Boldrini Laura , Presidente ... 2 
Elias Shvan Ghazala , Direttrice dei programmi YBDO ... 3 
Birhim Ali Farhan , Direttore esecutivo YBDO ... 3 
Elias Shvan Ghazala , Direttrice dei programmi YBDO ... 3 
Boldrini Laura , Presidente ... 6 
Pastorelli Lia , rappresentante dell'Associazione «Un ponte per» ... 6 
Boldrini Laura , Presidente ... 6 
Amendola Vincenzo (PD-IDP)  ... 6 
Boldrini Laura , Presidente ... 7 
Loperfido Emanuele (FDI)  ... 7 
Boldrini Laura , Presidente ... 7 
Zan Alessandro (PD-IDP)  ... 7 
Boldrini Laura , Presidente ... 7 
Birhim Ali Farhan , Direttore esecutivo YBDO ... 8 
Boldrini Laura , Presidente ... 8

Sigle dei gruppi parlamentari:
Fratelli d'Italia: FdI;
Partito Democratico - Italia Democratica e Progressista: PD-IDP;
Lega - Salvini Premier: Lega;
MoVimento 5 Stelle: M5S;
Forza Italia - Berlusconi Presidente - PPE: FI-PPE;
Azione - Italia Viva - Renew Europe: A-IV-RE;
Alleanza Verdi e Sinistra: AVS;
Noi Moderati (Noi con L'Italia, Coraggio Italia, UDC e Italia al Centro) - MAIE: NM(N-C-U-I)-M;
Misto: Misto;
Misto-Minoranze Linguistiche: Misto-Min.Ling.;
Misto-+Europa: Misto-+E.

Testo del resoconto stenografico
Pag. 2

PRESIDENZA DELLA PRESIDENTE
LAURA BOLDRINI

  La seduta comincia alle 14.25.

Sulla pubblicità dei lavori.

  PRESIDENTE. Avverto che la pubblicità dei lavori della seduta odierna sarà assicurata anche mediante la resocontazione stenografica e la trasmissione attraverso la web-tv della Camera dei deputati.

Audizione di rappresentanti di Youth Bridge Development Organization (YBDO).

  PRESIDENTE. L'ordine del giorno reca l'audizione di rappresentanti di Youth Bridge Development Organization nell'ambito dell'indagine conoscitiva sull'impegno dell'Italia nella comunità internazionale per la promozione e la tutela dei diritti umani e contro le discriminazioni.
  Ricordo che la partecipazione da remoto è consentita alle colleghe e ai colleghi secondo le modalità stabilite dalla Giunta per il Regolamento.
  Anche a nome dei componenti del Comitato, saluto e ringrazio per la disponibilità a prendere parte ai nostri lavori la dottoressa Ghazala Elias Shvan, che è la Direttrice dei programmi dell'organizzazione, e il dottor Farhan Birhim Ali, che è il Direttore esecutivo.

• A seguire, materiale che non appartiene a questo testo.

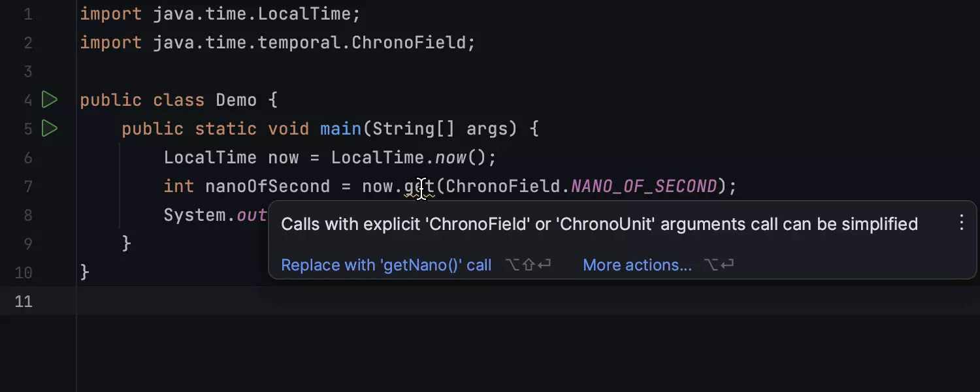Click the "Replace with 'getNano()' call" quick fix
The width and height of the screenshot is (980, 392).
pyautogui.click(x=385, y=265)
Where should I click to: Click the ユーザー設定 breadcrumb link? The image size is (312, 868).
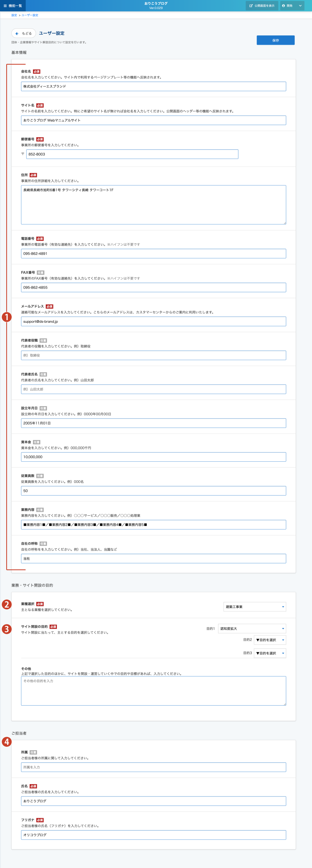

La delegazione è accompagnata dal dottor Alfio Nicotra e dalla dottoressa Lia Pastorelli, rispettivamente presidente e responsabile dei programmi dell'Associazione «Un ponte per».
  La Youth Bridge Development Organization è stata fondata nel 2015 da attivisti della comunità ezida ed è regolarmente registrata come ONG indipendente nel Kurdistan iracheno e nell'Iraq federale. Ha l'obiettivo di rafforzare il ruolo di giovani, donne e gruppi vulnerabili per la stabilizzazione, l'inclusione sociale, l'uguaglianza e la giustizia sociale attraverso programmi umanitari di sviluppo e di peacebuilding.
  È attualmente il principale partner locale di «Un ponte per» in due programmi finanziati dalla cooperazione italiana, quindi ci riguarda direttamente: un progetto affidato all'Agenzia italiana per la cooperazione allo sviluppo, che è il Programme for resilience and return in the Nineveh Governorate through an integrated approach in the education, health and socio-cultural sectors, ed uno finanziato dalla Direzione Generale per gli affari politici e la sicurezza del Ministero degli affari esteri nell'ambito del Piano d'azione nazionale su «Donne, pace e sicurezza».
  Ricordo che l'audizione odierna fa seguito a quella di rappresentanti dell'Associazione "Verso il Kurdistan Odv", svoltasi l'11 ottobre scorso. Già in quella sede erano state fornite numerose informazioni sulla condizione degli ezidi, che continuano ad affrontare sfide significative, tra cui gli ostacoli che impediscono agli sfollati di ritornare alle loro case, in particolare a Sinjar, quindi anche l'accesso limitato che hanno ai servizi sociali di base.
  Al termine di quell'audizione – parlo di quella di ottobre – era stata ribadita la necessità di dare seguito alla risoluzione approvata dalla Commissione affari esteri il 26 marzo del 2019, volta ad impegnare il Governo italiano ad assumere iniziative per sensibilizzare la comunità internazionale sui crimini commessi da Daesh contro il popolo ezida e per valutare le modalità più opportune per riconoscere il genocidio ezida.Pag. 3
  Vi informo che su questi contenuti, e con l'obiettivo dichiarato del riconoscimento del genocidio del popolo ezida, sto lavorando alla presentazione di una risoluzione da proporre all'Assemblea della Camera per la sua approvazione. Molti altri Paesi europei, come accennavo ad alcuni colleghi, lo hanno già fatto.
  Quindi, forniti questi elementi di contesto, do ora la parola alla dottoressa Ghazala Elias Shvan affinché svolga il suo intervento.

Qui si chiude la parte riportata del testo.